If this ruling requires the governmental body to release all or part of the requested information, the governmental body is responsible for taking the next step. Based on the statute, the attorney general expects that, within 10 calendar days of this ruling, the governmental body will do one of the following three things: 1) release the public records; 2) notify the requestor of the exact day, time, and place that copies of the records will be provided or that the records can be inspected; or 3) notify the requestor of the governmental body's intent to challenge this letter ruling in court. If the governmental body fails to do one of these three things within 10 calendar days of this ruling, then the requestor should report that failure to the attorney general's Open Government Hotline, toll free, at 877/673-6839. The requestor may also file a complaint with the district or county attorney. Id. § 552.3215(e).

If this ruling requires or permits the governmental body to withhold all or some of the requested information, the requestor can appeal that decision by suing the governmental body. Id. § 552.321(a); Texas Department of Public Safety v. Gilbreath, 842 S.W.2d 408,411 (Tex. App.--Austin 1992, no writ).

Please remember that under the Act the release of information triggers certain procedures for costs and charges to the requestor. If records are released in compliance with this ruling, be sure that all charges for the information are at or below the legal amounts. Questions or complaints about over-charging must be directed to Hadassah Schloss at the General Services Commission at 512/475-2497.

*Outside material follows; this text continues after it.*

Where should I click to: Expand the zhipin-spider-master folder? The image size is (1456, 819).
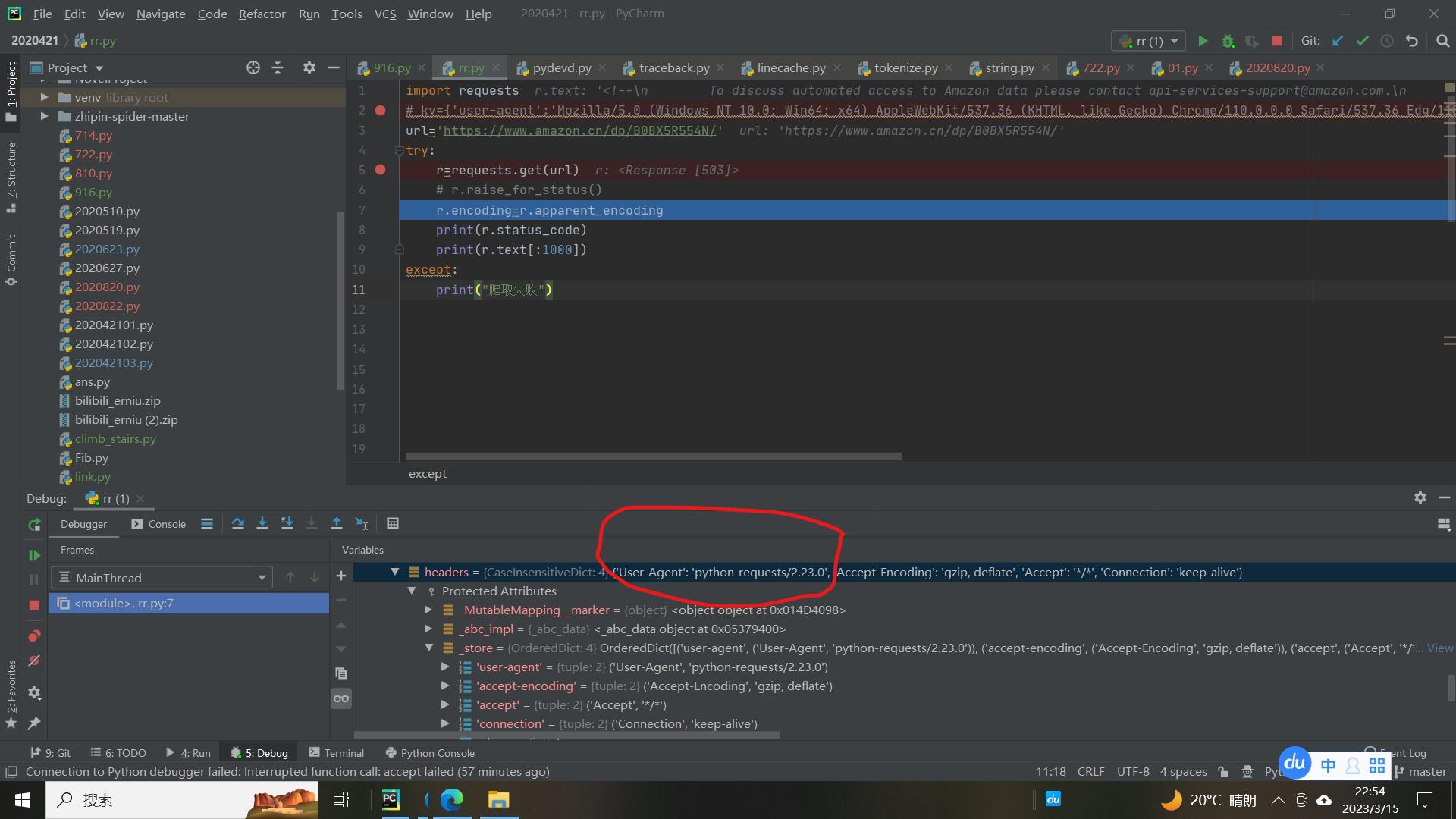44,116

If the governmental body, the requestor, or any other person has questions or comments about this ruling, they may contact our office. Although there is no statutory deadline for contacting us, the attorney general prefers to receive any comments within 10 calendar days of the date of this ruling.

Sincerely,

Michael A. Pearle
Assistant Attorney General
Open Records Division

MAP/seg

Ref: ID# 144980

Encl. Submitted documents

cc: Mr. Billy Henry
DKJ Group, Incorporated
P.O. Box 171414
Arlington, Texas 76003-1414
(w/o enclosures)

Mr. Charles S. LaShelle
Texas Life, Accident, Health and Hospital Service Insurance Guaranty Association
301 Congress, Suite 500
Austin, Texas 78701
(w/o enclosures)

Mr. Tim D. Lee
Milliman & Robertson, Inc.
333 Clay Street, Suite 4330
Houston, Texas 77002-7338
(w/o enclosures)

Mr. Russell W. Calkins, III
Claim Technologies, Incorporated
1151 North State Street #234
Chicago, Illinois 60610
(w/o enclosures)


 

Footnotes

1. See Gov't Code § 552.305 (permitting interested third party to submit to attorney general reasons why requested information should not be released); Open Records Decision No. 542 (1990) (determining that statutory predecessor to Gov't Code § 552.305 permits governmental body to rely on interested third party to raise and explain applicability of exception in Open Records Act in certain circumstances).

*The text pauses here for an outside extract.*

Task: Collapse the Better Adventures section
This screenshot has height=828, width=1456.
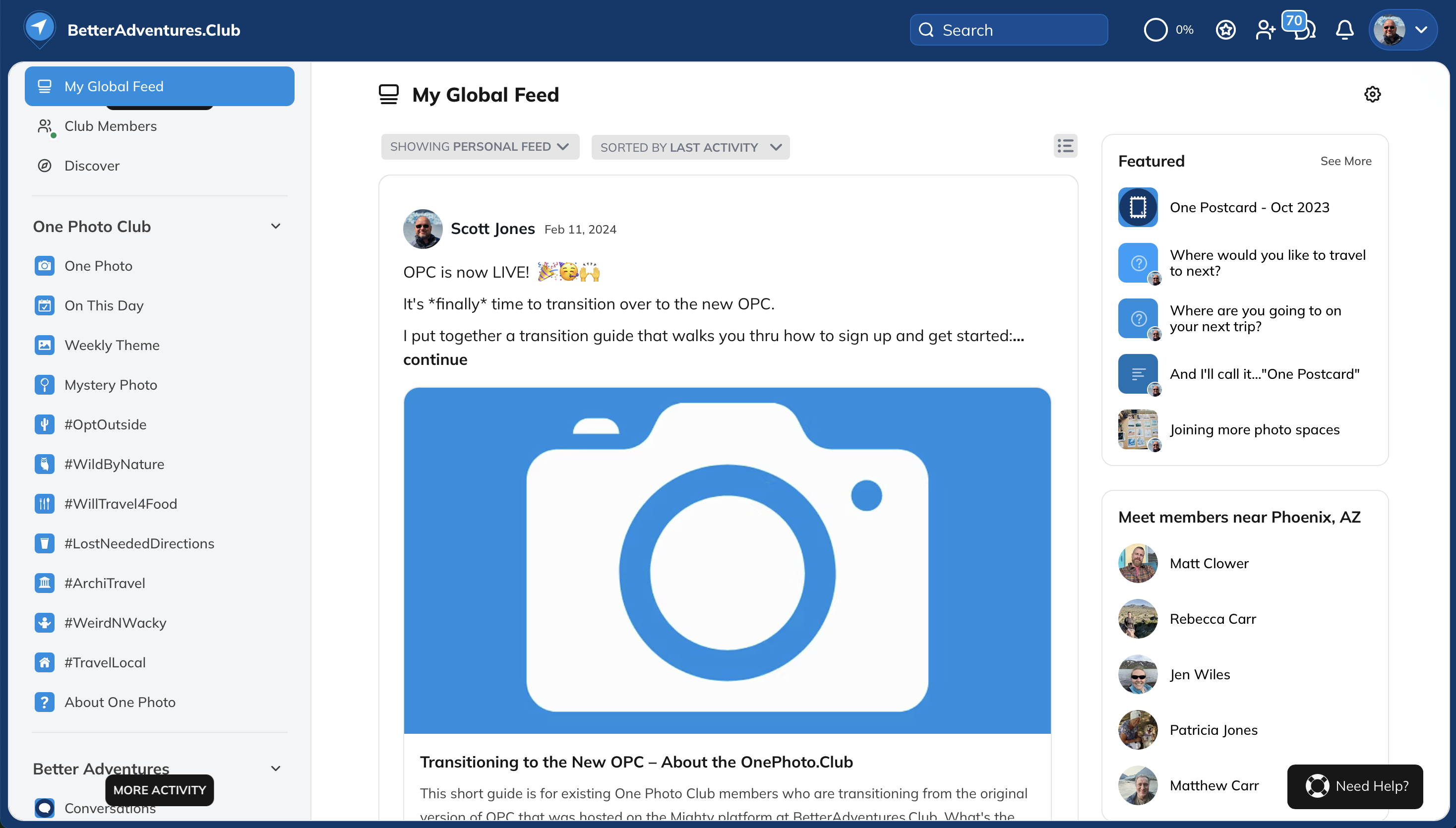Action: pos(276,769)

2. The six factors that the Restatement gives as indicia of whether information constitutes a trade secret are:

(1) the extent to which the information is known outside of [the company]; (2) the extent to which it is known by employees and others involved in [the company's] business; (3) the extent of measures taken by [the company] to guard the secrecy of the information; (4) the value of the information to [the company] and [its] competitors; (5) the amount of effort or money expended by [the company] in developing the information; (6) the ease or difficulty with which the information could be properly acquired or duplicated by others.